EFI reported a loss yesterday on quarterly revenue of $138.2 million - down from $142.1 million the same period a year ago. Non-GAAP (excluding charges) net income was $18.5 million compared to $21.8 million for the same period in 2005. A tough quarter, but recoverable considering EFI has one of the best portfolios in the industry and is still in the middle of integrating profitable acquisitions. Additionally, the rough quarter can be blamed on partners like Canon who have lagged in getting products to the market which EFI depends upon to sell their software and servers.

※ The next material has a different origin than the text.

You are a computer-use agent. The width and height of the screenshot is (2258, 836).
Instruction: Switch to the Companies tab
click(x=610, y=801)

More importantly, the company announced an internal investigation of EFI's historical stock option grants. EFI has found "potential errors related to certain historical grants". EFI has notified the SEC of this ongoing review. The Company also announced that two shareholder derivative suits were filed. The complaints allege, among other things, that officers and directors breached their fiduciary duty to the Company by improperly backdating certain grants of EFI stock options to officers of the company and violating the terms of EFI's stock option plans.

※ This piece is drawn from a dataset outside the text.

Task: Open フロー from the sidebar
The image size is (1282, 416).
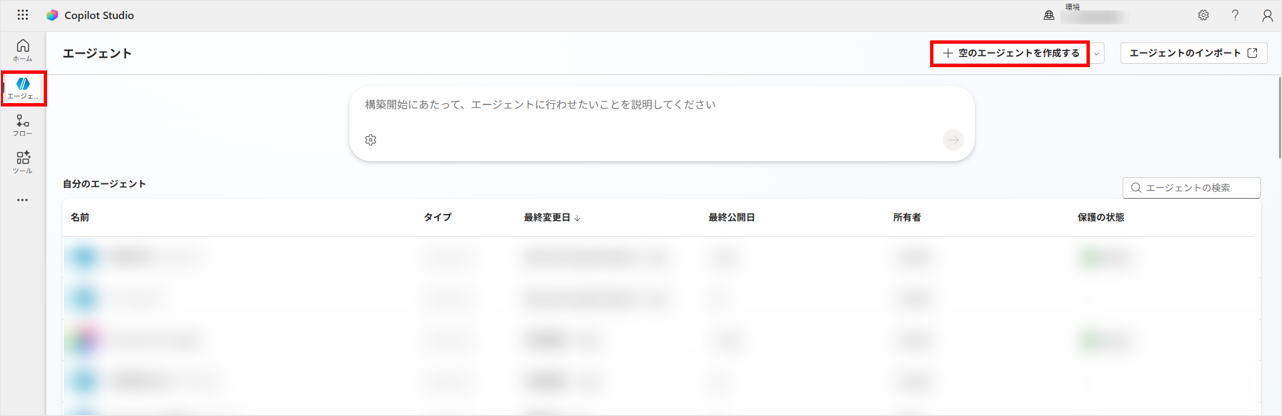Action: pyautogui.click(x=22, y=125)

The bad news is that many companies that have found potential errors in their stock grants have lost key executives since someone has to take the fall. Earlier this month the options backdating backlash led to executives at CNET Networks and McAfee being fired after internal probes. It is too soon to know what will happen at EFI, but shareholders should hope this investigation is over quickly and that current management is spared. It should go without saying that the top few executives at EFI are the ones with the vision for today's EFI - a more diversified and healthy company. It would be unfortunate if EFI lost any of its key executives as a result of this investigation.